En México, solemos referirnos a este efecto aludiendo a los borregos; lo llamamos «la borregada» y lo empleamos ampliamente en temas políticos. Me ha parecido más adecuado recurrir a la metáfora de los lemmings para encuadrar este asunto.
Ocurrió que, para cierto proyecto al que recientemente me uní, se nos mostraron los espacios de trabajo (workspaces) en los que deberíamos movernos en Azure, la nube en la que el cliente «tiene sus cosas.» En ese recorrido (que nos dieron en un meeting de MS Teams) alguien seleccionó un workspace cuya designación terminaba en el número «2» (también existe un workspace que termina en «1» para ejemplificarnos algunas acciones).
Algunos días después de ese recorrido, decidí explorar Azure ML Studio e iniciar la creación de algunos notebooks. Recordando el demo previo, busqué y llegué a ese workspace número «2». Ahí empecé a trabajar y a crear cosas. Otros procedieron similarmente. Algunos días después se presentaron varios problemas de acceso a recursos, espacios de trabajo y permisos. Sin entrar en muchos detalles, sólo mencionaré que, para poder llegar a este entorno, debo pasar cinco niveles de seguridad, en los que debo proporcionar credenciales de acceso y usar un MFA en cada uno; cada nivel de seguridad subsecuente debe hacerse en uno previo o la cosa no funciona, y en el penúltimo debo hacer uso de una cuenta administradora que sólo sirve para acceder al último nivel (lo que, por cierto, nos ha causado varios dolores de cabeza, pues hay servicios a los que accedemos con una cuenta regular y hay otros que requieren esa cuenta administradora, presentando algunos conflictos que se disparan de cuando en cuando).

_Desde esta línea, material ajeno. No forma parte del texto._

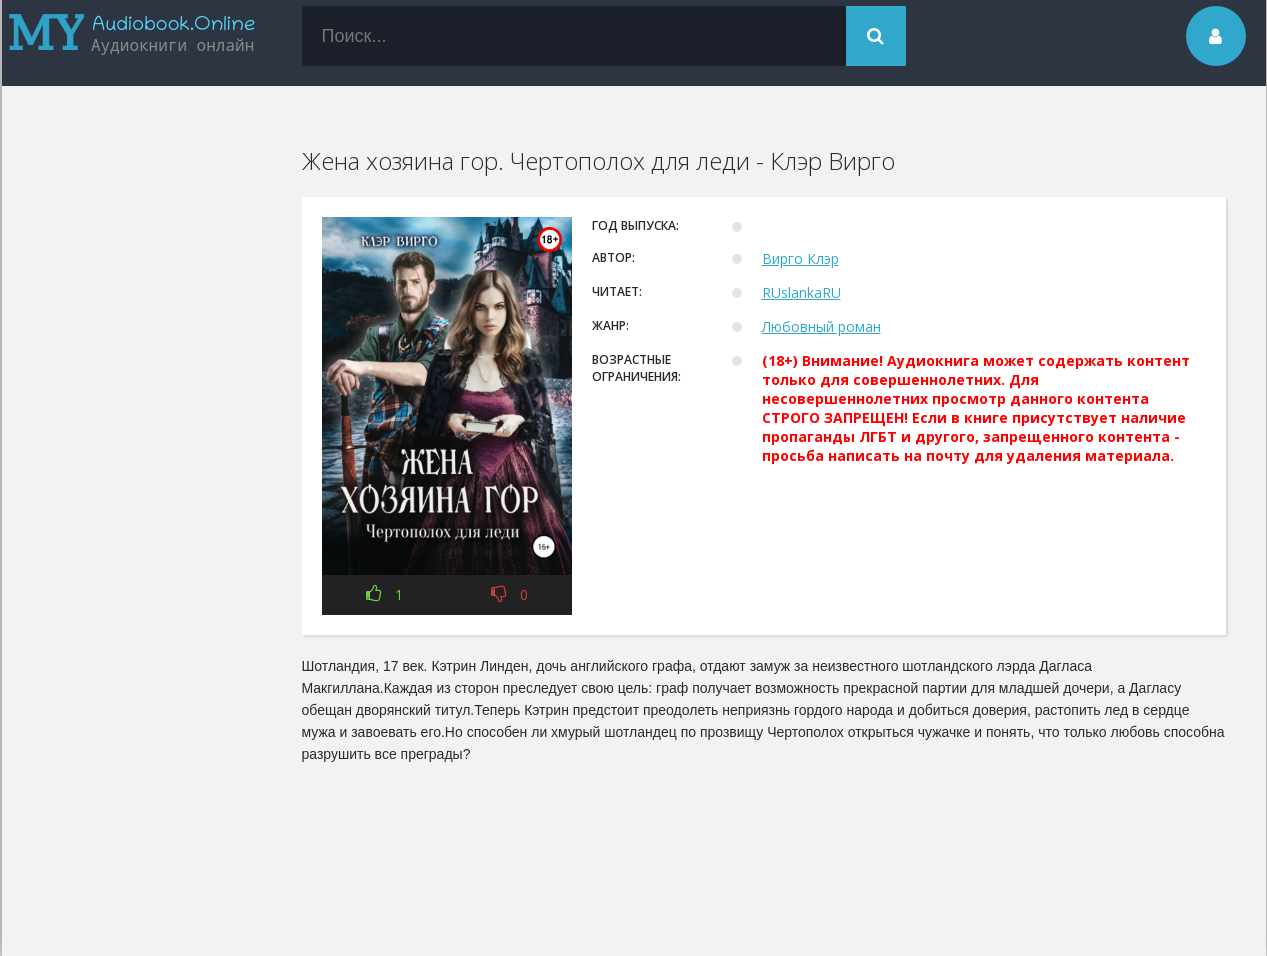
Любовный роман (821, 326)
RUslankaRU (801, 292)
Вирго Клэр (800, 258)
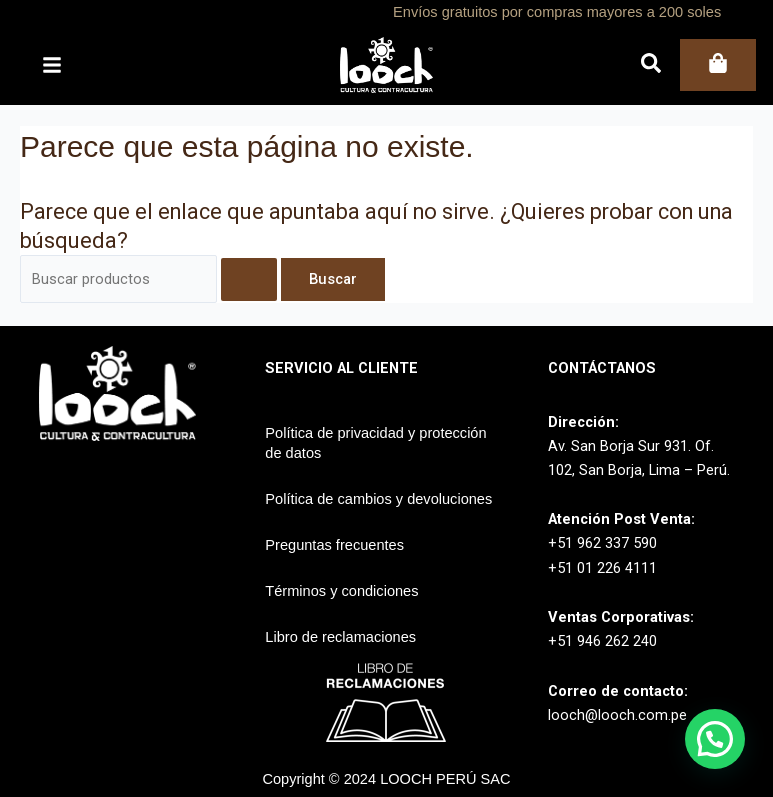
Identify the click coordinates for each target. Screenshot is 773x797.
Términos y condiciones (341, 591)
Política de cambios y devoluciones (378, 499)
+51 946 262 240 (602, 641)
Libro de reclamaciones (340, 637)
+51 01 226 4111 (602, 568)
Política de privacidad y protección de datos (375, 443)
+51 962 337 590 (602, 543)
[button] (715, 739)
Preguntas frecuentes (334, 545)
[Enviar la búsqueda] (249, 279)
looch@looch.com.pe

Después de perder tres días bloqueados para acceder a los servicios, el problema escaló lo suficiente como para que se pusiera a más gente a trabajar en su solución. La solución de una parte se logró cuando el personal de soporte técnico llegó al workspace número «2» y preguntaron por qué estábamos usándolo cuando debíamos usar el número «1». La respuesta fue que fue el que nos mostraron y en el que se creó un archivo para validar nuestro acceso; todos nos fuimos por ese workspace «por inercia». Curiosamente, ese workspace, dijeron, nunca debió crearse, y se nos indicó que sería eliminado una vez que moviéramos lo que tuviéramos ahí (ya pasaron tres semanas desde entonces; ya todos nos movimos al «1», pero el workspace número «2» ahí sigue). El problema se debió a las políticas de seguridad asignadas (o faltantes) al (en el) workspace número «2»; las correctas se asignaron al workspace número «1».
La verdad, a todos nos divirtió el hecho de haber «seguido lo que el otro hacía» para seleccionar lo que considerábamos recursos a nuestra disposición. «Lo que hace la mano, hace la tras», decimos en México.